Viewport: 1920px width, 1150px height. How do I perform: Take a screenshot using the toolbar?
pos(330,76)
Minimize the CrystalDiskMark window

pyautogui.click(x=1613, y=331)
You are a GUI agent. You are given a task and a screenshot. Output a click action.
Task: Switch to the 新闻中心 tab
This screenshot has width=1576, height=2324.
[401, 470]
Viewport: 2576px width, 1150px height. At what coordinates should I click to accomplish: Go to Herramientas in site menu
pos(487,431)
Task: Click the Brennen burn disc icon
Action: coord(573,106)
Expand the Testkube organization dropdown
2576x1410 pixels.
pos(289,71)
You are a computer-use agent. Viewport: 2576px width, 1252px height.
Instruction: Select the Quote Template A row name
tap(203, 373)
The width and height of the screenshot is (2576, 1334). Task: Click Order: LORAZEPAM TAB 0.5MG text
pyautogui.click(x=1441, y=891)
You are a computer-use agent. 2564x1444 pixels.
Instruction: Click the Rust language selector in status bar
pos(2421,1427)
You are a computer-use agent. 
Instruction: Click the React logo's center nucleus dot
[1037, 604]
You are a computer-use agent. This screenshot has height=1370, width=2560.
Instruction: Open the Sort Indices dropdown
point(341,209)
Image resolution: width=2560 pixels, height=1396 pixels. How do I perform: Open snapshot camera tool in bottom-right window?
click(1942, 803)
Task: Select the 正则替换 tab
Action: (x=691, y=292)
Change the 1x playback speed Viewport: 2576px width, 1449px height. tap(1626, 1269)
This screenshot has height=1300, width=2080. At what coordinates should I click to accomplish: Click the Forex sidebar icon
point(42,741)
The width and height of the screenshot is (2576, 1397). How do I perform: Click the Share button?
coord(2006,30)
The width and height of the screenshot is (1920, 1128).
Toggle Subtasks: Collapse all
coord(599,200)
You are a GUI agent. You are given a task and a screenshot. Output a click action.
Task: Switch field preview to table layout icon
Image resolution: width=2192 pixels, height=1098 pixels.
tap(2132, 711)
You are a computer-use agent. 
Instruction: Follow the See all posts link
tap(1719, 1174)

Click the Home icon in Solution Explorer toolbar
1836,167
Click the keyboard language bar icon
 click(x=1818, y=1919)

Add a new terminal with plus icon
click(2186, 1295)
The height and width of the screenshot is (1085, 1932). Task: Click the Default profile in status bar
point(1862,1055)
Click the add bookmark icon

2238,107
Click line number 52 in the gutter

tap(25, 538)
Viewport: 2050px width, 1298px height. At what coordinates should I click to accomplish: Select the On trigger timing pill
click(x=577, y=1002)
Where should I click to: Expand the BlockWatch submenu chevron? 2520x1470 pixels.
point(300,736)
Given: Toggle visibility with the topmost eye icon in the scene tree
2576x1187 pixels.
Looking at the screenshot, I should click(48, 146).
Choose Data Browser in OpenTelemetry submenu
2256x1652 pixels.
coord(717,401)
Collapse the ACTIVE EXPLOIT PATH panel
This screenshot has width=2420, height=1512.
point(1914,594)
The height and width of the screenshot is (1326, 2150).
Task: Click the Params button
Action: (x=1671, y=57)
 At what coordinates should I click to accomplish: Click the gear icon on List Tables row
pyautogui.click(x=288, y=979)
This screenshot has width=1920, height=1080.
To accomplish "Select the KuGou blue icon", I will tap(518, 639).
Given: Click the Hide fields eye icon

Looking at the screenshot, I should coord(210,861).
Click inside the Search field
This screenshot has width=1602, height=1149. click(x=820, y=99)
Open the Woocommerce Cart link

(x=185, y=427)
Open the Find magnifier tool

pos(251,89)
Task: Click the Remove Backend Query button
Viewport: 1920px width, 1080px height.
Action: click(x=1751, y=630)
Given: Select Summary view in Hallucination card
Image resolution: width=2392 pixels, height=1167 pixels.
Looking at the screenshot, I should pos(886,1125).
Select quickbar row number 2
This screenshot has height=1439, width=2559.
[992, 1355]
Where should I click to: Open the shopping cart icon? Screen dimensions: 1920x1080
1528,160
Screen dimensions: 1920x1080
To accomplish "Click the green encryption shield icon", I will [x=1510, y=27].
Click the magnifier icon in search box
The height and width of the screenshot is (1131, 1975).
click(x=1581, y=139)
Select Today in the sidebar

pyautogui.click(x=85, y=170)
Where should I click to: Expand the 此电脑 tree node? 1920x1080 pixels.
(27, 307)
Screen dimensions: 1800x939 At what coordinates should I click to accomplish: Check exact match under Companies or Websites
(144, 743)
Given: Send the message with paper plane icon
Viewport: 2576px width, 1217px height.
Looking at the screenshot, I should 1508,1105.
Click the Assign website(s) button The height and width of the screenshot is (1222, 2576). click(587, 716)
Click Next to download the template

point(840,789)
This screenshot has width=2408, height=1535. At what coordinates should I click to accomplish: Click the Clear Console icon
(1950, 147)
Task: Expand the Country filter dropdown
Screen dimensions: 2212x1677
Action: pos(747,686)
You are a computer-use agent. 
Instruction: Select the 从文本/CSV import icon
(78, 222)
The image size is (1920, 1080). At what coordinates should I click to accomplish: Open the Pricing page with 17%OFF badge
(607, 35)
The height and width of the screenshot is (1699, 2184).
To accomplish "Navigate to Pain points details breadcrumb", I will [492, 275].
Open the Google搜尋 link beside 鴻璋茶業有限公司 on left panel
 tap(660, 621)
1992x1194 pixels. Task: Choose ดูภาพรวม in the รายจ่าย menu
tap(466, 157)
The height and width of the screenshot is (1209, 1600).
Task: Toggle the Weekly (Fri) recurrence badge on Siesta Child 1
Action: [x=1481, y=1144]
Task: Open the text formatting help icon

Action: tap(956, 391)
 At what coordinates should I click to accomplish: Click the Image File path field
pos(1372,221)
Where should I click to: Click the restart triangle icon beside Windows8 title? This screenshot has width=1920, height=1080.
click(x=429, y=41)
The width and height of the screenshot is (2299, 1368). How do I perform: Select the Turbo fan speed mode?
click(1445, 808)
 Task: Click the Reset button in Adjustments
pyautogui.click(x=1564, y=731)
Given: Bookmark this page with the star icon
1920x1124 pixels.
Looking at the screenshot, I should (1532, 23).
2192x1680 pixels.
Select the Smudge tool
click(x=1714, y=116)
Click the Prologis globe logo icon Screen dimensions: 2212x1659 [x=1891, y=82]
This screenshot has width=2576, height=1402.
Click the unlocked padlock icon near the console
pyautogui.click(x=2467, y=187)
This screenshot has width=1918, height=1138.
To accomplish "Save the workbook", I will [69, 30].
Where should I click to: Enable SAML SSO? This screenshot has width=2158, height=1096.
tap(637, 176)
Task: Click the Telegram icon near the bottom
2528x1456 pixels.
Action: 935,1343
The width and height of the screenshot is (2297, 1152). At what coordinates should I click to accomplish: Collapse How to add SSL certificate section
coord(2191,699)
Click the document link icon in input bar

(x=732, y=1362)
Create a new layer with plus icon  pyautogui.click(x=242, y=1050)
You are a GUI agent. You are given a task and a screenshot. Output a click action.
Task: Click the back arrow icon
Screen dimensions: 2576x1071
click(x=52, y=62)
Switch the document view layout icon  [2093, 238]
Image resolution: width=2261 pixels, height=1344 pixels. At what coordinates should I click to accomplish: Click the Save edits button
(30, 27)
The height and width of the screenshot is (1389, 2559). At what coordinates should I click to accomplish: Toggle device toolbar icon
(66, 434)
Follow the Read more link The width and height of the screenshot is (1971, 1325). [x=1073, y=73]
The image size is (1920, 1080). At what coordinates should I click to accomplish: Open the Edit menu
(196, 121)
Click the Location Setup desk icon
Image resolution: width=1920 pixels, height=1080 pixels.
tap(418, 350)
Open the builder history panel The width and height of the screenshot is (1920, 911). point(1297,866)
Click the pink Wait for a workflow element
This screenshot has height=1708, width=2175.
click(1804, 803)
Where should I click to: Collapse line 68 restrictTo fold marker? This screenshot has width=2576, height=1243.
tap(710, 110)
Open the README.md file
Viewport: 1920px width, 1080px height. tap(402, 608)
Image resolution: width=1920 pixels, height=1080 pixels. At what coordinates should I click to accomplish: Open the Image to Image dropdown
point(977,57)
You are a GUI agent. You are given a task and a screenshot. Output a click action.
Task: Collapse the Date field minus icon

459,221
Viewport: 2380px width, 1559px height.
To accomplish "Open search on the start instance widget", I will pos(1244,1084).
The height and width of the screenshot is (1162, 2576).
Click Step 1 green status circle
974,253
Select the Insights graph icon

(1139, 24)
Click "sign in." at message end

::::::

Of the lines in the data, report each one containing the string "Switch".

# Written reply
Task: Switch to the 新闻中心 tab
Task: Switch field preview to table layout icon
Switch the document view layout icon  [2093, 238]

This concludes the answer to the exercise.